Retype the whole listing exactly.

> Dataset:
..............................

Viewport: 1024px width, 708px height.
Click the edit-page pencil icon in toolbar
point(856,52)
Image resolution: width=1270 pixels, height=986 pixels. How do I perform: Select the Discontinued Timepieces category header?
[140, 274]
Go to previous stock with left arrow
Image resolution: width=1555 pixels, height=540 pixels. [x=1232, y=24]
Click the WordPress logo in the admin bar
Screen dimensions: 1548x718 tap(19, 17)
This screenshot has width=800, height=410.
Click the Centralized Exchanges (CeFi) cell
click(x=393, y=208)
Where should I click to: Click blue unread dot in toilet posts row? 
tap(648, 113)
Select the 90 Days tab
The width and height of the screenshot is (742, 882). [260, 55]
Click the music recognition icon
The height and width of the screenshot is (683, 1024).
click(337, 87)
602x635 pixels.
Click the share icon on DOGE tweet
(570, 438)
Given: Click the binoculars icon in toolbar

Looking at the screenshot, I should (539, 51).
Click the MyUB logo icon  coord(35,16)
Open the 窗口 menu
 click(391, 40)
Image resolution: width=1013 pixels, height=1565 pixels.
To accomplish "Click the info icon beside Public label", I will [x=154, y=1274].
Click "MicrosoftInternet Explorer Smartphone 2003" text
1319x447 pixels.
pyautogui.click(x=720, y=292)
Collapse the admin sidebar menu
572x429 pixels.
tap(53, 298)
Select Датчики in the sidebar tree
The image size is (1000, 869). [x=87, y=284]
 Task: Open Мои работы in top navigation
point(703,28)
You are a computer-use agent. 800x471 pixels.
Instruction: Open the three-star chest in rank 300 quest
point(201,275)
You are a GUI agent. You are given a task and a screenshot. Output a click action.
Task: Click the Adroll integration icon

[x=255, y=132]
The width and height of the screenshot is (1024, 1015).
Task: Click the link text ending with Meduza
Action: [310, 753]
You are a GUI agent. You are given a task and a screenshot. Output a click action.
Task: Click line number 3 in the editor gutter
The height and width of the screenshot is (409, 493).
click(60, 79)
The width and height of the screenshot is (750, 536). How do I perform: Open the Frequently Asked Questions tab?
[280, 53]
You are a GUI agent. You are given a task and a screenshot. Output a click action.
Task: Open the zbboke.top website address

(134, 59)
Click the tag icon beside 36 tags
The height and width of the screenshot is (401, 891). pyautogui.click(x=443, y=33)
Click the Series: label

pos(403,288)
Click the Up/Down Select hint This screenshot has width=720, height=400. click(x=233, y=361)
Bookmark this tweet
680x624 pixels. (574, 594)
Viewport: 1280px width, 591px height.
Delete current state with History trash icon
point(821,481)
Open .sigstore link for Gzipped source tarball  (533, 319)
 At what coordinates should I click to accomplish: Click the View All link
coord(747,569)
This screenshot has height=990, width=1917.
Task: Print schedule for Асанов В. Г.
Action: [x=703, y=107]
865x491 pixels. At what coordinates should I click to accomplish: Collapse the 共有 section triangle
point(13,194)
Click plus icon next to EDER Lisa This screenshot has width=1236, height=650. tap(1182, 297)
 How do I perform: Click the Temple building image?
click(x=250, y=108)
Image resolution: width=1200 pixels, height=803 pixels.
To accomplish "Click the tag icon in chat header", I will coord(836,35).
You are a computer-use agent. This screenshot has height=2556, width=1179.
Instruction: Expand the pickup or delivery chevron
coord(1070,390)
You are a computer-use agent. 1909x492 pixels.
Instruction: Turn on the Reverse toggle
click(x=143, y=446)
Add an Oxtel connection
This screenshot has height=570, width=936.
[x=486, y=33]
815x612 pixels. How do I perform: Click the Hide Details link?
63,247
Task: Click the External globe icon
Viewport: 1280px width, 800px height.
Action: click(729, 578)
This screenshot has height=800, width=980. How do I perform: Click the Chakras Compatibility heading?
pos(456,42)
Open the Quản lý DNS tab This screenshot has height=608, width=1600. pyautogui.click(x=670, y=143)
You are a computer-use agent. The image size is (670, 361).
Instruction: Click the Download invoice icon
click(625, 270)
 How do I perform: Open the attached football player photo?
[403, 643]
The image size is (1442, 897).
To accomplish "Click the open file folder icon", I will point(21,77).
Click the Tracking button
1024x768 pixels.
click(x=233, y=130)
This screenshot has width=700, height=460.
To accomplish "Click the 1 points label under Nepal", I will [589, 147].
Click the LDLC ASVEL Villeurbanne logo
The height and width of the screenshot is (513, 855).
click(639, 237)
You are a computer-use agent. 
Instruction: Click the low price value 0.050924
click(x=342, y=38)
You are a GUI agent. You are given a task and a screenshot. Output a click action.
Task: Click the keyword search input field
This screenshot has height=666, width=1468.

..............................

> Finished task:
Viewport: 1024px width, 708px height.
Click the edit-page pencil icon in toolbar
point(856,52)
Image resolution: width=1270 pixels, height=986 pixels. How do I perform: Select the Discontinued Timepieces category header?
[140, 274]
Go to previous stock with left arrow
Image resolution: width=1555 pixels, height=540 pixels. [x=1232, y=24]
Click the WordPress logo in the admin bar
Screen dimensions: 1548x718 tap(19, 17)
This screenshot has width=800, height=410.
Click the Centralized Exchanges (CeFi) cell
click(x=393, y=208)
Where should I click to: Click blue unread dot in toilet posts row? 
tap(648, 113)
Select the 90 Days tab
The width and height of the screenshot is (742, 882). [260, 55]
Click the music recognition icon
The height and width of the screenshot is (683, 1024).
click(337, 87)
602x635 pixels.
Click the share icon on DOGE tweet
(570, 438)
Given: Click the binoculars icon in toolbar

Looking at the screenshot, I should (539, 51).
Click the MyUB logo icon  coord(35,16)
Open the 窗口 menu
 click(391, 40)
Image resolution: width=1013 pixels, height=1565 pixels.
To accomplish "Click the info icon beside Public label", I will [x=154, y=1274].
Click "MicrosoftInternet Explorer Smartphone 2003" text
1319x447 pixels.
pyautogui.click(x=720, y=292)
Collapse the admin sidebar menu
572x429 pixels.
tap(53, 298)
Select Датчики in the sidebar tree
The image size is (1000, 869). [x=87, y=284]
 Task: Open Мои работы in top navigation
point(703,28)
You are a computer-use agent. 800x471 pixels.
Instruction: Open the three-star chest in rank 300 quest
point(201,275)
You are a GUI agent. You are given a task and a screenshot. Output a click action.
Task: Click the Adroll integration icon

[x=255, y=132]
The width and height of the screenshot is (1024, 1015).
Task: Click the link text ending with Meduza
Action: [310, 753]
You are a GUI agent. You are given a task and a screenshot. Output a click action.
Task: Click line number 3 in the editor gutter
The height and width of the screenshot is (409, 493).
click(60, 79)
The width and height of the screenshot is (750, 536). How do I perform: Open the Frequently Asked Questions tab?
[280, 53]
You are a GUI agent. You are given a task and a screenshot. Output a click action.
Task: Open the zbboke.top website address

(134, 59)
Click the tag icon beside 36 tags
The height and width of the screenshot is (401, 891). pyautogui.click(x=443, y=33)
Click the Series: label

pos(403,288)
Click the Up/Down Select hint This screenshot has width=720, height=400. click(x=233, y=361)
Bookmark this tweet
680x624 pixels. (574, 594)
Viewport: 1280px width, 591px height.
Delete current state with History trash icon
point(821,481)
Open .sigstore link for Gzipped source tarball  (533, 319)
 At what coordinates should I click to accomplish: Click the View All link
coord(747,569)
This screenshot has height=990, width=1917.
Task: Print schedule for Асанов В. Г.
Action: [x=703, y=107]
865x491 pixels. At what coordinates should I click to accomplish: Collapse the 共有 section triangle
point(13,194)
Click plus icon next to EDER Lisa This screenshot has width=1236, height=650. tap(1182, 297)
 How do I perform: Click the Temple building image?
click(x=250, y=108)
Image resolution: width=1200 pixels, height=803 pixels.
To accomplish "Click the tag icon in chat header", I will coord(836,35).
You are a computer-use agent. This screenshot has height=2556, width=1179.
Instruction: Expand the pickup or delivery chevron
coord(1070,390)
You are a computer-use agent. 1909x492 pixels.
Instruction: Turn on the Reverse toggle
click(x=143, y=446)
Add an Oxtel connection
This screenshot has height=570, width=936.
[x=486, y=33]
815x612 pixels. How do I perform: Click the Hide Details link?
63,247
Task: Click the External globe icon
Viewport: 1280px width, 800px height.
Action: click(729, 578)
This screenshot has height=800, width=980. How do I perform: Click the Chakras Compatibility heading?
pos(456,42)
Open the Quản lý DNS tab This screenshot has height=608, width=1600. pyautogui.click(x=670, y=143)
You are a computer-use agent. The image size is (670, 361).
Instruction: Click the Download invoice icon
click(625, 270)
 How do I perform: Open the attached football player photo?
[403, 643]
The image size is (1442, 897).
To accomplish "Click the open file folder icon", I will point(21,77).
Click the Tracking button
1024x768 pixels.
click(x=233, y=130)
This screenshot has width=700, height=460.
To accomplish "Click the 1 points label under Nepal", I will [589, 147].
Click the LDLC ASVEL Villeurbanne logo
The height and width of the screenshot is (513, 855).
click(639, 237)
You are a computer-use agent. 
Instruction: Click the low price value 0.050924
click(x=342, y=38)
You are a GUI agent. You are given a task and a screenshot. Output a click action.
Task: Click the keyword search input field
This screenshot has height=666, width=1468.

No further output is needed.